Tarefas do exercício |
[A] Liste todos os clubes de futebol citados pelo nome no texto sobre a compra de clubes de futebol.
[B] Reproduza o trecho do texto sobre a compra de clubes de futebol entre "Esquemas de lavagem" e "pelo mundo afora.", inclusive.
[C] Dê sequência ao texto sobre a compra de clubes de futebol a partir da última frase.

Texto da página |

···

11/10/2021
Por Juca Kfouri, conselheiro da ABI, publicado no portal da Folha de S. Paulo
Pense na Coreia do Norte comprando o Corinthians.
É fácil, basta lembrar que a máfia russa já o comprou em 2004, a tal da MSI. Só não durou porque a cartolagem nacional é capaz de assustar até os gângsteres internacionais.
Esquemas de lavagem de dinheiro envolvidos com grandes clubes são quase tão antigos como o futebol moderno, o atraente negócio da indústria do entretenimento tão maltratado pela ganância de empresários e cartolas pelo mundo afora.
ISL, Parmalat, Traffic, abundam os exemplos misturados aos mecenatos, seja para minimizar a imagem de agiotas, seja para influenciar o plano diretor de grandes cidades, como Belo Horizonte, por exemplo.
Imagine que um bem-sucedido esquema de rachadinhas, aquisição de vacinas inexistentes ou de máscaras não entregues, permita a um candidato a ditador comprar a simpática Ponte Preta e transformá-la numa potência.
Eis a novidade nem tão nova que uma offshore aqui e outra ali permitem sem causar grandes escândalos, anestesiados que estamos tantos, cínicos e hipócritas que são outros tantos.
Se o que o milionário russo Roman Abramovich, em busca de reconhecimento social, fez do Chelsea foi apenas mais do mesmo no nebuloso submundo do capitalismo, de lá para cá vimos o PSG e o Manchester City, para ficar em dois exemplos, sendo comprados por dinheiro de ditaduras como as do Qatar e dos Emirados Árabes.

···

Trecho de dados |
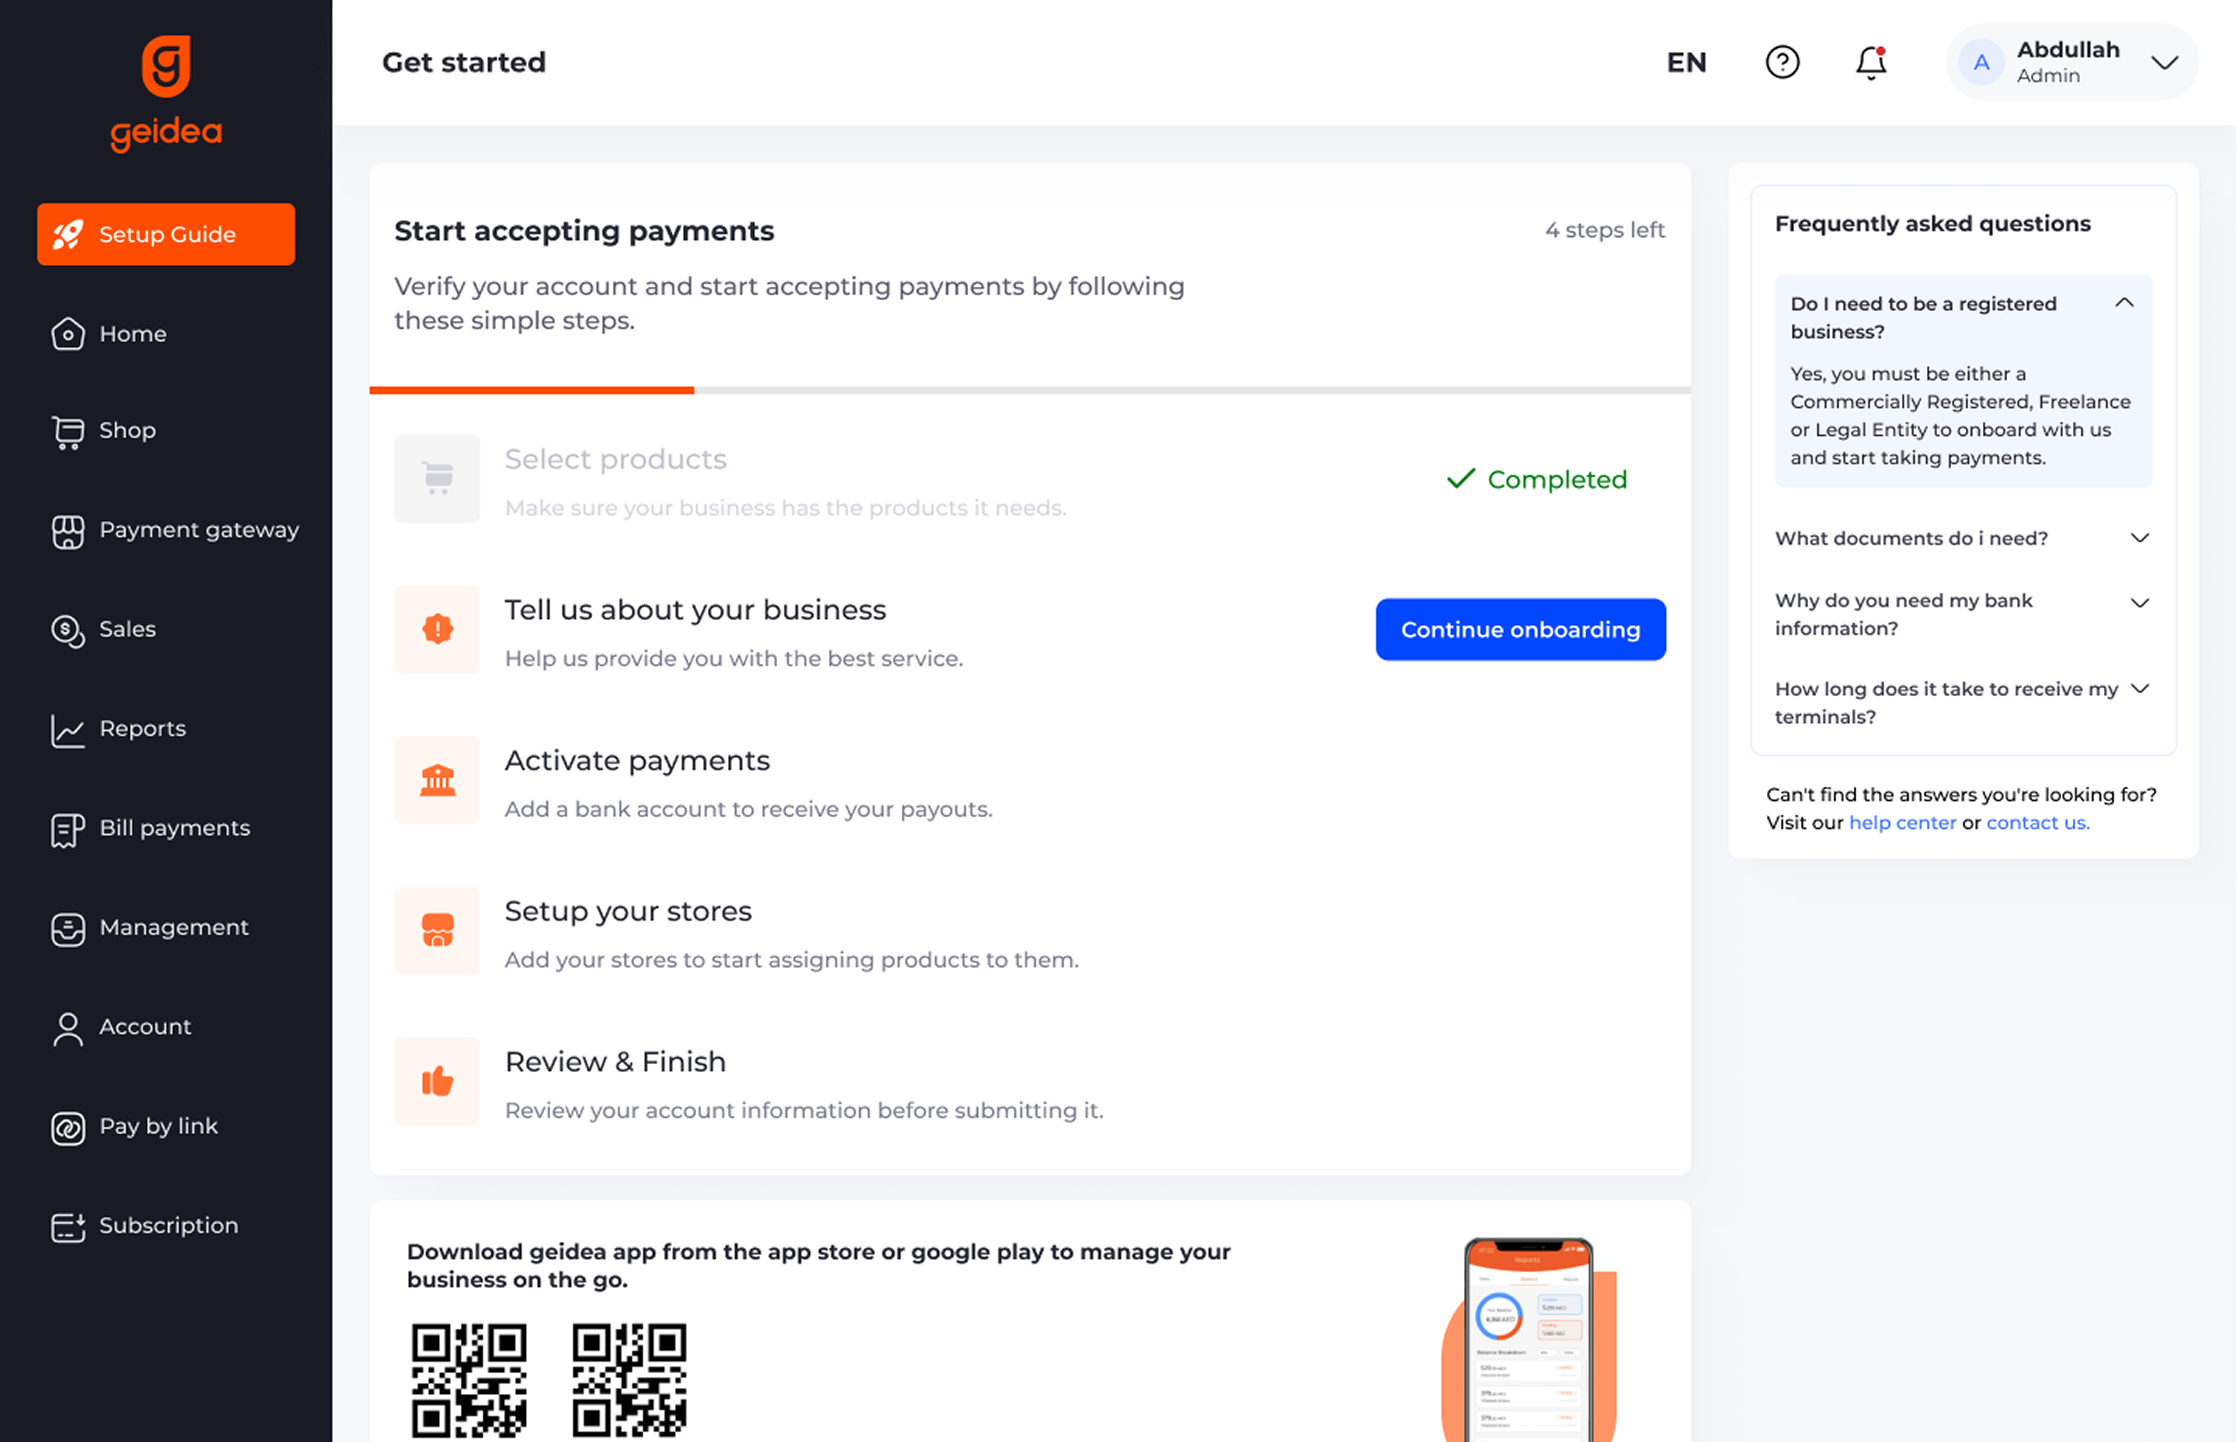Image resolution: width=2237 pixels, height=1442 pixels.
Task: Expand 'What documents do i need?' FAQ
Action: click(2140, 538)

···

Respostas escritas |
[A] Corinthians, Ponte Preta, Chelsea, PSG e Manchester City.

[B]
Esquemas de lavagem de dinheiro envolvidos com grandes clubes são quase tão antigos como o futebol moderno, o atraente negócio da indústria do entretenimento tão maltratado pela ganância de empresários e cartolas pelo mundo afora.

[C]
Danem-se as vítimas delas, festejem os torcedores as glórias permitidas pelo dinheiro ensanguentado.
Agora chegou a vez do Newcastle, comprado pelo assassino que infelicita a Arábia Saudita, Mohammed bin Salman, com quem Jair Bolsonaro já declarou ter “certa afinidade”, acusado de ter mandado esquartejar o jornalista Jamal Khashoggi.
Quando o Reino Unido se curva perante moedas tão sujas, quando a orgulhosa França se dobra, a Cidade Luz se apaga diante do catariano Nasser Al-Khelaifi, é porque todos e quaisquer princípios éticos foram chutados a escanteio e nada mais importa.
Como não incomodou à Fifa, então presidida por João Havelange, fazer uma Copa do Mundo na Argentina sob a ditadura Videla, em 1978, decidida no estádio Monumental de Núñez, a 500 metros da prisão em que eram torturados e mortos os opositores do regime.
Ano que vem, outra ditadura abrigará nova Copa, embora em situação menos dramática, mais “normalizada”, à custa de trabalho escravo e outras barbaridades desumanas.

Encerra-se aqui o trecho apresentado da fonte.